Márcio, apicultor fictício, encontra 60 colmeias destruídas depois de uma pulverização realizada na propriedade vizinha. O responsável afirma que o vento deslocou o produto por acaso. Para ligar uma aplicação específica à morte das abelhas, porém, são necessárias provas ambientais, químicas e meteorológicas.
O que o apicultor encontrou depois da pulverização?
Márcio, as propriedades, os produtores, as 60 colmeias e toda a ocorrência deste exemplo são fictícios. Na manhã seguinte à aplicação, ele encontra grande quantidade de abelhas mortas junto às caixas e percebe queda abrupta na atividade das colônias.
O vizinho confirma que houve pulverização, mas afirma que seguiu as orientações e que uma mudança do vento pode ter carregado gotas para fora da lavoura. Márcio então precisa provar qual substância chegou ao apiário e de onde ela veio.

Como é possível ligar as abelhas mortas a uma fazenda específica?
A proximidade temporal é importante, mas não basta sozinha. A investigação pode comparar resíduos encontrados nas abelhas e no ambiente com o produto registrado na receita agronômica e nos documentos da aplicação.
A avaliação ambiental do Ibama reconhece a deriva da pulverização como uma via pela qual polinizadores podem ser expostos fora da área diretamente tratada.
Dizer que “o vento levou” elimina a responsabilidade?
Não por si só. O vento é justamente um dos fatores associados à deriva, que ocorre quando parte da pulverização sai da área pretendida. A análise precisa verificar se as condições ambientais eram compatíveis com a aplicação prevista para aquele produto.
- Registrar direção e velocidade do vento no horário da aplicação.
- Conferir temperatura e umidade do ar.
- Obter a receita agronômica e identificar o produto usado.
- Comparar a aplicação com rótulo e bula.
- Verificar equipamento, dose e forma de pulverização.
- Coletar rapidamente material para análise laboratorial.
A atual Lei nº 14.785/2023 exige receituário agronômico para a comercialização ao usuário, salvo exceções regulamentares, e distribui responsabilidades quando há receita errada, imprudência profissional ou aplicação em desacordo com as recomendações.

Quem pode responder se o laboratório confirmar a contaminação?
A lei atual estabelece que os responsáveis por danos ao meio ambiente e a terceiros respondem solidariamente pela indenização ou reparação integral. Identificar quais responsáveis entram no caso depende da causa concreta.

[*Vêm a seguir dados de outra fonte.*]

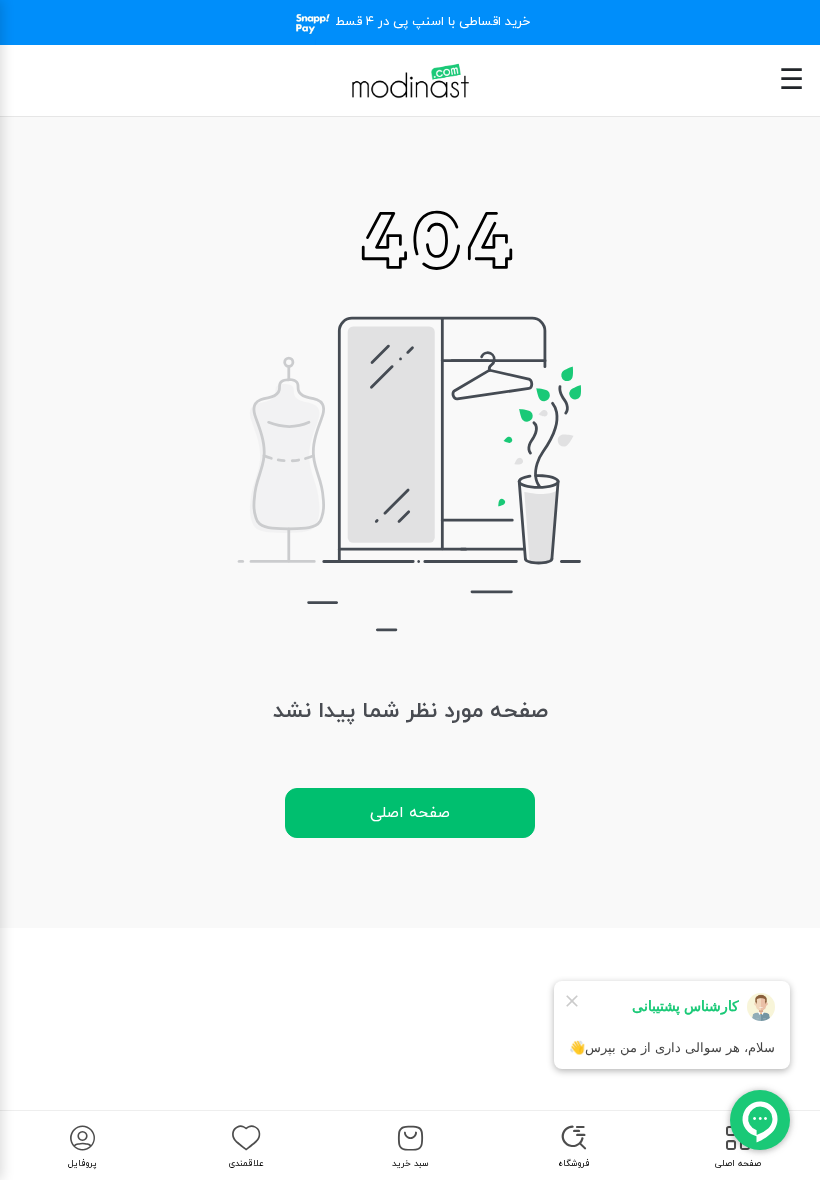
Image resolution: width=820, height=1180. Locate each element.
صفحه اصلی (410, 813)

Essa divisão pode ser organizada assim:
| Elemento | O que precisa ser apurado | Função |
|---|---|---|
| Aplicador | Se seguiu receita, bula e condições de aplicação | Causa |
| Responsável técnico | Se houve erro, imprudência ou negligência na prescrição | Avaliar |
| Laboratório | Qual substância atingiu as colmeias | Nexo |
| Produção perdida | Mortalidade, recuperação e impacto econômico | Indenização |
Como calcular o prejuízo das 60 colmeias?
O número de caixas atingidas é só o começo. É preciso separar colônias mortas, colônias enfraquecidas, enxames que podem ser recuperados, mel já perdido e produção futura que tenha probabilidade concreta de ocorrer.
No caso de Márcio, uma análise laboratorial compatível com o produto usado pelo vizinho, somada ao horário, direção do vento e documentos da pulverização, formaria um conjunto muito mais forte do que a simples proximidade das propriedades. O cálculo econômico também precisaria de histórico de produção, vendas e custos de recomposição.